Me: You said you were going to do the Sermon on the Mount.

God: You sure you don’t want to hear my Marx Brothers? I can do a pretty decent Groucho. Send a dozen roses to Mrs. Upjohn and write, ‘Emily I love you’ on the back of the bill.

Me: I’m sure you do an even better Harpo.

God: Oh. That’s-a no good. Fine, I’ll do the stupid Sermon.
It starts well. Real pretty language, and I can get on board with meekness, righteousness, mercy, peace, and so on. Jesus gets off a little too hard on his followers suffering for his sake (Blessed are you when people insult you, persecute you and falsely say all kinds of evil against you because of me.), but he’s an egomaniac, you have to expect some of that. I forgive him.

Here’s where I start to get annoyed.

You have heard that it was said to the people long ago, 'Do not murder, and anyone who murders will be subject to judgment.' But I tell you that anyone who is angry with his brother will be subject to judgment.

So you can’t get angry.

You have heard that it was said, 'Do not commit adultery.' But I tell you that anyone who looks at a woman lustfully has already committed adultery with her in his heart.

And you can’t think lustful thoughts.

This is totally unreasonable. I don’t care if you get angry with each other or want to fuck each other. Why do you think I made you capable of those emotions? What’s important is that you not act on them all the time if it’s inappropriate, but since when do we need to pretend that Jimmy Carter lusting in his heart is really the same as Bill Clinton spooging on a fat girl under the desk? You could really make yourself meshugeneh trying to police your thoughts.

If your right eye causes you to sin, gouge it out and throw it away. It is better for you to lose one part of your body than for your whole body to be thrown into hell. And if your right hand causes you to sin, cut it off and throw it away. It is better for you to lose one part of your body than for your whole body to go into hell.

Oh yeah. Okay.

Plus no divorce, ever, and you have to pray for your persecutors. Look, in My world if you’re a Masalit mother who’s just seen her ten-year-old daughter gang-raped to death by the Janjaweed, you’re not going to hell for your anger. You don’t even have to pray for the rapists. I don’t expect you to be perfect.

But I tell you: Love your enemies and pray for those who persecute you, that you may be sons of your Father in heaven…Be perfect, therefore, as your heavenly Father is perfect.

That’s an impossible standard by definition. Jesus knew it. I’m mostly with the guy after this -- be good, not rich; judge not; don’t be ostentatiously religious; don’t be a hypocrite; etc., etc. -- but the problem is that at the core, ultimately it doesn’t matter what you do. You can spend your whole life trying to be good and still not be a good person in My eyes because of some insignificant shit. Apparently I have to admit people to heaven or not based on whims. Jesus said so. It’s logically consistent of Me, since I’m ineffable, but it’s damned annoying. I can’t even reward the faithful and generous all the time, no, every so often I have to send one to hell just to keep all the others on their toes.

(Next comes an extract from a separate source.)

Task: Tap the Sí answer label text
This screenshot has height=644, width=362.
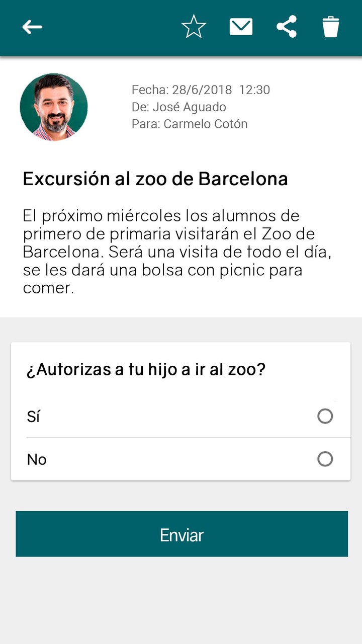Action: (33, 417)
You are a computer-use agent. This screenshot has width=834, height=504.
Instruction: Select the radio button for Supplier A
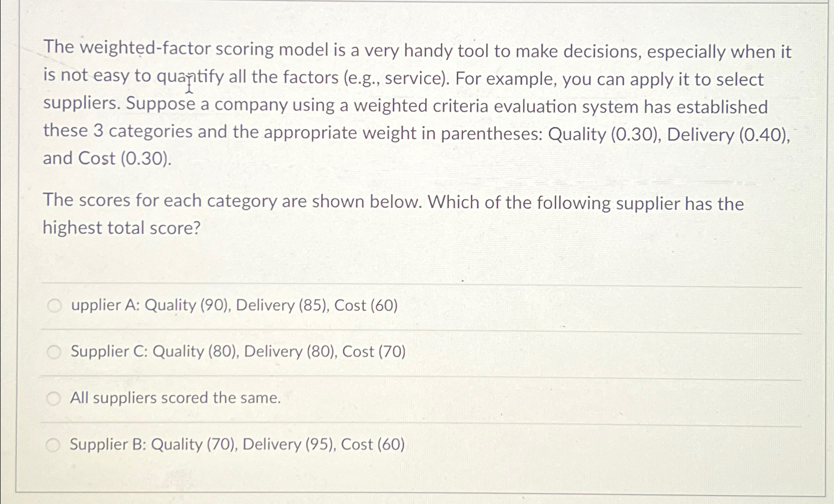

Here’s the truth. I offer an absolutely iron-clad guarantee of where you’re going when you die:

You end.

That’s it. You’re not going anywhere.

Me: Thanks.

God: You’d rather have hell? I think people find the idea of a persistent consciousness more comforting than nothing, even if they have to be in constant, unendurable pain forever. Well tough titty. No heaven, no hell, just nothing, which you don’t experience. I know people don’t like it. But the sooner you all face up to it and stop pretending that I’m watching over you with a bowling scorecard, turning your splits into strikes if you just ask Me nicely enough, the sooner maybe you all start taking the world you live in a little more seriously. By all means be nice to each other. Make peace (because death is final). Be humble. Don’t be ostentatious in your religion if you’ve got to have it. But don’t do it because some megalomaniac who heard voices 2000 years ago said you’d go to heaven if you did, and stop thinking that because you got a chubby watching Britney and Madonna kiss that you’re going to hell. Hey, I beat off all the time. How do you think I made the Milky Way?

Me: Christ that’s awful.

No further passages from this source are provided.